Od jakiegoś czasu w sieci pojawiało się mało informacji na temat filmu The Flash. Na moment zrobiło się głośniej tylko przy okazji Ezry Millera, który znalazł się w ogniu krytyki po tym, jak w stolicy Islandii chwycił za gardło kobietę. Od tamtego czasu eksperci są zdania, że to koniec przygody Millera z DCEU, choć na razie ani studio, ani też aktor nie wystosowali w tej sprawie żadnego stanowiska. Na razie zatem trzeba przyjąć, że Miller wciąż jest na pokładzie filmu The Flash, który pojawi się w kinach 3 czerwca 2022 roku.
Wcześniej byliśmy też świadkami zmian na stołku reżysera filmu. Z projektem związani byli przez jakiś czas John Francis Daley i Jonathan Goldstein. W jednym z wywiadów podzielili się tym, jak wyobrażali sobie film z Flashem w roli głównej.

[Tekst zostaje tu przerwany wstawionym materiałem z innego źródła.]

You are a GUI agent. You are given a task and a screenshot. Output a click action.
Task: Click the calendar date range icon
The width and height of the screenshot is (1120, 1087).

Reżyserzy odpowiedzialni wcześniej byli za m.in. scenariusz do filmu Spider-Man: Homecoming, gdzie podeszli do tematu w taki właśnie sposób. Wspomnieli swoją ulubioną scenę w samochodzie, kiedy to postać Michaela Keatona podwozi swoją córkę i Petera Parkera na bal. Napięcie między nimi było w ich uznaniu niezwykle widowiskowe, mimo tego, że scena nie była spektakularna.
Zobacz także:
Źródło: comicbook.com
Co o tym sądzisz?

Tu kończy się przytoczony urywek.